◆ Work item: Scan the records beneath this line for the line holding "Task: Select the Source Control icon" and the line holding "You are a computer-use agent. The image size is (597, 462).", then transcribe exactly those two and all lines between.

◆ Saved data entries:
<<<<
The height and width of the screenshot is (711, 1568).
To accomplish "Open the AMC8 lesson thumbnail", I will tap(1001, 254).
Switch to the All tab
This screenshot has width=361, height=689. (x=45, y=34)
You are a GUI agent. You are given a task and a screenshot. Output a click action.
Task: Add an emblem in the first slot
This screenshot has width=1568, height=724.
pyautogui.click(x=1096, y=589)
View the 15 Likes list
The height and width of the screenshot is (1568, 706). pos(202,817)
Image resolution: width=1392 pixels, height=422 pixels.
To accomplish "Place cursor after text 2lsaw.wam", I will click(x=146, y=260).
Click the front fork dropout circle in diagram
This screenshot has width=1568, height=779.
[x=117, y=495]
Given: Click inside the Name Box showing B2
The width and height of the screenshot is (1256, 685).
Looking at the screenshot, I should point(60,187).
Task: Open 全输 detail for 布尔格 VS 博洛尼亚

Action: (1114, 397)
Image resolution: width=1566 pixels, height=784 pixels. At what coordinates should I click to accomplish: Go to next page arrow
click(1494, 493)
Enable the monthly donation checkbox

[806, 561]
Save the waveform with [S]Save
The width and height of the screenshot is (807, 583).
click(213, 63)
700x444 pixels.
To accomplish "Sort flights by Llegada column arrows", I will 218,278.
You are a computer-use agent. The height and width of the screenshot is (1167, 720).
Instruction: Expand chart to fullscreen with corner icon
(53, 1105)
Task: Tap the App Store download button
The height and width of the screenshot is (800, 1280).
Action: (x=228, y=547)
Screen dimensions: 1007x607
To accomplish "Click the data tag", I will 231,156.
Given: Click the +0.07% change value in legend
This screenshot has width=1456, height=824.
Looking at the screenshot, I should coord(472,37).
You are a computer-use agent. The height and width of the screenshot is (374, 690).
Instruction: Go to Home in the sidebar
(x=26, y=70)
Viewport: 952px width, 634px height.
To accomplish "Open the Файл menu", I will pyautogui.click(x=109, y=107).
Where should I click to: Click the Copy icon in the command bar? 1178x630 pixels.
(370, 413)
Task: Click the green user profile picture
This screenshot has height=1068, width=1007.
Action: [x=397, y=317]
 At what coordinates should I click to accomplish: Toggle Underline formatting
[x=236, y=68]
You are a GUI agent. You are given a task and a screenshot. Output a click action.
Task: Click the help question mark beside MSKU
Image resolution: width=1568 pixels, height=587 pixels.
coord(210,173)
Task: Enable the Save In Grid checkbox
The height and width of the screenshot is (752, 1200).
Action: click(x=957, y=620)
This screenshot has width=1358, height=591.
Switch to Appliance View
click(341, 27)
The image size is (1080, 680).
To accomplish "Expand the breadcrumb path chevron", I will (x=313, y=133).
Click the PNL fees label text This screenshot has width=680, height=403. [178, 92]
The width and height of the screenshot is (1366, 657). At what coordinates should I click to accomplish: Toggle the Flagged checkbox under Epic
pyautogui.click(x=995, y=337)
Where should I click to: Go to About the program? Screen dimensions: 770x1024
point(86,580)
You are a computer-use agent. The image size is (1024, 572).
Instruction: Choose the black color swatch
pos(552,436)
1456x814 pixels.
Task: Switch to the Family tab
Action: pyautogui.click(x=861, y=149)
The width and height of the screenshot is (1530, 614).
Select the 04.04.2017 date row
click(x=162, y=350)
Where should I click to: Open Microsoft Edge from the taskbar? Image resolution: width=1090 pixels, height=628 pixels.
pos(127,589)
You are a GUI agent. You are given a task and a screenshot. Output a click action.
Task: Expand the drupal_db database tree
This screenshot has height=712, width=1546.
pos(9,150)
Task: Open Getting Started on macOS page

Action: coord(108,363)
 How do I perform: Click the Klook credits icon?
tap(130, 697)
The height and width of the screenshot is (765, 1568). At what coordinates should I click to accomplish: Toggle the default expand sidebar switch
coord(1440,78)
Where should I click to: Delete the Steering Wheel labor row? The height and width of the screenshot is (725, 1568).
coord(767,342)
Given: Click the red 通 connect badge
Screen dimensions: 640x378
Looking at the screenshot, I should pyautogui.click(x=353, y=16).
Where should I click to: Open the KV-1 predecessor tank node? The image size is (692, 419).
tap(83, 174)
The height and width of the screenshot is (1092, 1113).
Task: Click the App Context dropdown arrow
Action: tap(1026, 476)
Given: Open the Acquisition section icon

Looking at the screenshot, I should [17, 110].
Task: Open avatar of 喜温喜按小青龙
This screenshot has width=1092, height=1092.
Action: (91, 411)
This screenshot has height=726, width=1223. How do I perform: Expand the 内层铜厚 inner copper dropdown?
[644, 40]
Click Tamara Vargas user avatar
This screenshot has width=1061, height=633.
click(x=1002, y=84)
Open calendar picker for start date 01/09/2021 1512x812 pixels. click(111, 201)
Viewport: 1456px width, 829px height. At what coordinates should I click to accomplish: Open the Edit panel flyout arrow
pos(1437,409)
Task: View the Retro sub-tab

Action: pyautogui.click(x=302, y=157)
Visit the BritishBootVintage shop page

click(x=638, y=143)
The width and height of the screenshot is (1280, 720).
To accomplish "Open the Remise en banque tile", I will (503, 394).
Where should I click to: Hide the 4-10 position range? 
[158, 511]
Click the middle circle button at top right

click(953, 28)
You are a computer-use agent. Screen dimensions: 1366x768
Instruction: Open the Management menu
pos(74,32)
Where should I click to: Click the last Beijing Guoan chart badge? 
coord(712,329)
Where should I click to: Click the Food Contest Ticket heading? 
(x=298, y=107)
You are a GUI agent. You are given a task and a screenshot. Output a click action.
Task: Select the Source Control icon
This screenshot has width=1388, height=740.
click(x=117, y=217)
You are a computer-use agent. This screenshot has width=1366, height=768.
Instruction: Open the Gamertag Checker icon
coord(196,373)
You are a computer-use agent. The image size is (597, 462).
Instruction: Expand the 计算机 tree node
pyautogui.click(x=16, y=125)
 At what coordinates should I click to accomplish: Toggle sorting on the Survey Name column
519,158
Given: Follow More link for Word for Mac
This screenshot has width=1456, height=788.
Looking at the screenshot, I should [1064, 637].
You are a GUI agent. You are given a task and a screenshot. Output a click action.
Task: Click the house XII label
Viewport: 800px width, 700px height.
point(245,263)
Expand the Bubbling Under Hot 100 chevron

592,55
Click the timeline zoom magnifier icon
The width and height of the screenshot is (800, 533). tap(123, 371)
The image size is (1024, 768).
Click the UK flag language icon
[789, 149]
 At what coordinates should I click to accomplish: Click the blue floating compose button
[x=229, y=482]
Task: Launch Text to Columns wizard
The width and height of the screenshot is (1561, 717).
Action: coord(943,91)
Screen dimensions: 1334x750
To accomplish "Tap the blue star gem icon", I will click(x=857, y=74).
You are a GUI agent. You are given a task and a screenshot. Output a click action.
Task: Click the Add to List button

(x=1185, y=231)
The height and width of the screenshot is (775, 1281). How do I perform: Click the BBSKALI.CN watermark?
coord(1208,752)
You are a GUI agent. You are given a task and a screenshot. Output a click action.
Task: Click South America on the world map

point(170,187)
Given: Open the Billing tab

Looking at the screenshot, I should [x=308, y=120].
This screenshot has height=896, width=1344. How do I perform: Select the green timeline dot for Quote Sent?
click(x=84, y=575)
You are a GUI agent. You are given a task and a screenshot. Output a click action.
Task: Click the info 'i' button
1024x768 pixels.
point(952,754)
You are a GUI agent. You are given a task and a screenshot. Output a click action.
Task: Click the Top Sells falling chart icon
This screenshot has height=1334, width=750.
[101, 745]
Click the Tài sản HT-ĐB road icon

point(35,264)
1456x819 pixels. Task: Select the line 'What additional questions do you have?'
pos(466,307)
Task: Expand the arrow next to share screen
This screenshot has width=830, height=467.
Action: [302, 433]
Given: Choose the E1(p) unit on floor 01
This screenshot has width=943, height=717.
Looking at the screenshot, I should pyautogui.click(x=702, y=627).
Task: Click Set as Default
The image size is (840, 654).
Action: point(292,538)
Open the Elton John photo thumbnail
>>>>
◆ Exercise answer:
Task: Select the Source Control icon
This screenshot has width=1388, height=740.
click(x=117, y=217)
You are a computer-use agent. This screenshot has width=1366, height=768.
Instruction: Open the Gamertag Checker icon
coord(196,373)
You are a computer-use agent. The image size is (597, 462).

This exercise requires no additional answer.